[Items from a data source]

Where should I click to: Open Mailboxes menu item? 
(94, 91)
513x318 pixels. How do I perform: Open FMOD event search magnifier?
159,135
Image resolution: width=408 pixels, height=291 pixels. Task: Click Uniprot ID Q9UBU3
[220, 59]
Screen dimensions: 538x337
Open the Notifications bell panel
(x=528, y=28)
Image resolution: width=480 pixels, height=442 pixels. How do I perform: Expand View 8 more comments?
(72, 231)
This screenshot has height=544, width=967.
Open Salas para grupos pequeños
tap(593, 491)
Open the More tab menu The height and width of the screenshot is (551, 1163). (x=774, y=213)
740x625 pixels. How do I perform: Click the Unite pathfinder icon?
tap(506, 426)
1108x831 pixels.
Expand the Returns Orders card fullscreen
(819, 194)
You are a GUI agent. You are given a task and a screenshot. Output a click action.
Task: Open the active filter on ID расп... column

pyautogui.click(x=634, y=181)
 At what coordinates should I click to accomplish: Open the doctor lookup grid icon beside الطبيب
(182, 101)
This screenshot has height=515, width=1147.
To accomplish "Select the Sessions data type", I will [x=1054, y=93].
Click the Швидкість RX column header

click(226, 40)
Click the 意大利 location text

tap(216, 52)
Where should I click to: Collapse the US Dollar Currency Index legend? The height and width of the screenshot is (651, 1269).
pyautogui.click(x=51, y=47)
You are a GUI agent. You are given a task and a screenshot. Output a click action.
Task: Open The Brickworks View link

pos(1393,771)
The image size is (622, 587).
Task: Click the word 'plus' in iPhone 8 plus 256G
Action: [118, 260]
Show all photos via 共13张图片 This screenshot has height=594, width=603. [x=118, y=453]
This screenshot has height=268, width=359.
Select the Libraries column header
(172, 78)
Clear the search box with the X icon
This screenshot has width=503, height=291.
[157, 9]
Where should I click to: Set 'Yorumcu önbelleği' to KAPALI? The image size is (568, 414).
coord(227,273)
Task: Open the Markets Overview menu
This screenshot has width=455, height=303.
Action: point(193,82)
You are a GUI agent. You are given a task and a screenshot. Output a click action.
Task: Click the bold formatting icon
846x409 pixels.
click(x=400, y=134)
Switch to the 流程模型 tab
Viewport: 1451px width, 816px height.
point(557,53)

◆ **Problem to solve**
Render the listing above as a Markdown table with two columns, Row and Line. Put one line per row, number the rows in order, and skip any blank lines.

◆ **Response**
| Row | Line |
|---|---|
| 1 | Where should I click to: Open Mailboxes menu item?  |
| 2 | (94, 91) |
| 3 | 513x318 pixels. How do I perform: Open FMOD event search magnifier? |
| 4 | 159,135 |
| 5 | Image resolution: width=408 pixels, height=291 pixels. Task: Click Uniprot ID Q9UBU3 |
| 6 | [220, 59] |
| 7 | Screen dimensions: 538x337 |
| 8 | Open the Notifications bell panel |
| 9 | (x=528, y=28) |
| 10 | Image resolution: width=480 pixels, height=442 pixels. How do I perform: Expand View 8 more comments? |
| 11 | (72, 231) |
| 12 | This screenshot has height=544, width=967. |
| 13 | Open Salas para grupos pequeños |
| 14 | tap(593, 491) |
| 15 | Open the More tab menu The height and width of the screenshot is (551, 1163). (x=774, y=213) |
| 16 | 740x625 pixels. How do I perform: Click the Unite pathfinder icon? |
| 17 | tap(506, 426) |
| 18 | 1108x831 pixels. |
| 19 | Expand the Returns Orders card fullscreen |
| 20 | (819, 194) |
| 21 | You are a GUI agent. You are given a task and a screenshot. Output a click action. |
| 22 | Task: Open the active filter on ID расп... column |
| 23 | pyautogui.click(x=634, y=181) |
| 24 |  At what coordinates should I click to accomplish: Open the doctor lookup grid icon beside الطبيب |
| 25 | (182, 101) |
| 26 | This screenshot has height=515, width=1147. |
| 27 | To accomplish "Select the Sessions data type", I will [x=1054, y=93]. |
| 28 | Click the Швидкість RX column header |
| 29 | click(226, 40) |
| 30 | Click the 意大利 location text |
| 31 | tap(216, 52) |
| 32 | Where should I click to: Collapse the US Dollar Currency Index legend? The height and width of the screenshot is (651, 1269). |
| 33 | pyautogui.click(x=51, y=47) |
| 34 | You are a GUI agent. You are given a task and a screenshot. Output a click action. |
| 35 | Task: Open The Brickworks View link |
| 36 | pos(1393,771) |
| 37 | The image size is (622, 587). |
| 38 | Task: Click the word 'plus' in iPhone 8 plus 256G |
| 39 | Action: [118, 260] |
| 40 | Show all photos via 共13张图片 This screenshot has height=594, width=603. [x=118, y=453] |
| 41 | This screenshot has height=268, width=359. |
| 42 | Select the Libraries column header |
| 43 | (172, 78) |
| 44 | Clear the search box with the X icon |
| 45 | This screenshot has width=503, height=291. |
| 46 | [157, 9] |
| 47 | Where should I click to: Set 'Yorumcu önbelleği' to KAPALI? The image size is (568, 414). |
| 48 | coord(227,273) |
| 49 | Task: Open the Markets Overview menu |
| 50 | This screenshot has width=455, height=303. |
| 51 | Action: point(193,82) |
| 52 | You are a GUI agent. You are given a task and a screenshot. Output a click action. |
| 53 | Task: Click the bold formatting icon |
| 54 | 846x409 pixels. |
| 55 | click(x=400, y=134) |
| 56 | Switch to the 流程模型 tab |
| 57 | Viewport: 1451px width, 816px height. |
| 58 | point(557,53) |